→ **What to produce**: Only the lines from the one containing "La boutique (60, 9)" to the end of the data are wanted; print them exactly as they appear.
____________
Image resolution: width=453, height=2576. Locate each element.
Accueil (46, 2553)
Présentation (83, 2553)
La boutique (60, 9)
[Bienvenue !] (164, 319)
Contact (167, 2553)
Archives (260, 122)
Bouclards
____________
→ **Response below**:
La boutique (60, 9)
[Bienvenue !] (164, 319)
Contact (167, 2553)
Archives (260, 122)
Bouclards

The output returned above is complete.